WARNING!
This is an older article that may not reflect Dr. Mercola’s current view on this topic. Use our search engine to find Dr. Mercola’s latest position on any health topic.
In June, the Global Alliance on Vaccines and Immunization (GAVI) released its first decennial report on the progress it's made toward getting vaccines for children in Third World countries. Since its start-up a decade ago, GAVI's vaccines have gone to 250 million children in developing nations.
In those 10 years, major industrialized countries, along with the World Health Organization, the World Bank, UNICEF, the Bill & Melinda Gates Foundation, and other agencies such as the US National Institutes of Health, have given GAVI nearly $4.5 billion.
But it's not enough, GAVI says. To continue its work, GAVI wants a total of $7 billion by 2015, with $2.4 billion going toward vaccines for pneumococcal disease and $750 million for rotavirus.

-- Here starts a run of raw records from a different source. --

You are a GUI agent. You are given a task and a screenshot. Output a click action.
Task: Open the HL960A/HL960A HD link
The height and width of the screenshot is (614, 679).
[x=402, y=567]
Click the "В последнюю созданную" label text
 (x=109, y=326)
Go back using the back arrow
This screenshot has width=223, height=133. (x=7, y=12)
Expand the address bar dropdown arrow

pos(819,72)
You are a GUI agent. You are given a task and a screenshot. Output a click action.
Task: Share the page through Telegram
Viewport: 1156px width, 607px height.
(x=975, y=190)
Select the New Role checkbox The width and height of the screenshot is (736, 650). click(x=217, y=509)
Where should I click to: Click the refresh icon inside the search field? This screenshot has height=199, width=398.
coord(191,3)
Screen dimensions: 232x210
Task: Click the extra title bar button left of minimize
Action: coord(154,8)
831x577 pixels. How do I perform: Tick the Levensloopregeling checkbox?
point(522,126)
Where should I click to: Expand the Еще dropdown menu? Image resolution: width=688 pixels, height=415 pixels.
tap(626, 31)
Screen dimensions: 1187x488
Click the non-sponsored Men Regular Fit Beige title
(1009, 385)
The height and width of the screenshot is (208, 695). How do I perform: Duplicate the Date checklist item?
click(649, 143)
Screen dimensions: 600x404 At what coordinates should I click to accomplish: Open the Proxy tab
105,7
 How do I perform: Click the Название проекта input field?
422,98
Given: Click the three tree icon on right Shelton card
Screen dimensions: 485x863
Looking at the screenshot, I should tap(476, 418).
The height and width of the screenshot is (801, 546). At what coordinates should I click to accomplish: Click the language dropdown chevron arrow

Around 80 percent of GAVI cash comes from a handful of governmental donors – the United Kingdom, France, Italy, the US, Norway, Canada, and the Netherlands through direct contributions, support of an international finance fund, and something called Advance Market Commitments (AMCs).
With AMCs, donors give vaccine makers a guaranteed market and price for their products; in return, drug makers promise to sell the vaccines at low-ball prices to poor countries.
The pneumococcal vaccine is the first to be financed under an AMC. Also on the slate as AMCs are rotavirus, tuberculosis, and malaria. The HPV vaccine is on the list too.
The AMC vaccines target diseases that are severe killers in Third World countries, but not in developed nations. But so far, it's children in developed nations who are being pushed first in line to get them -- all in order to pay for those who actually may need them, in Third World Nations.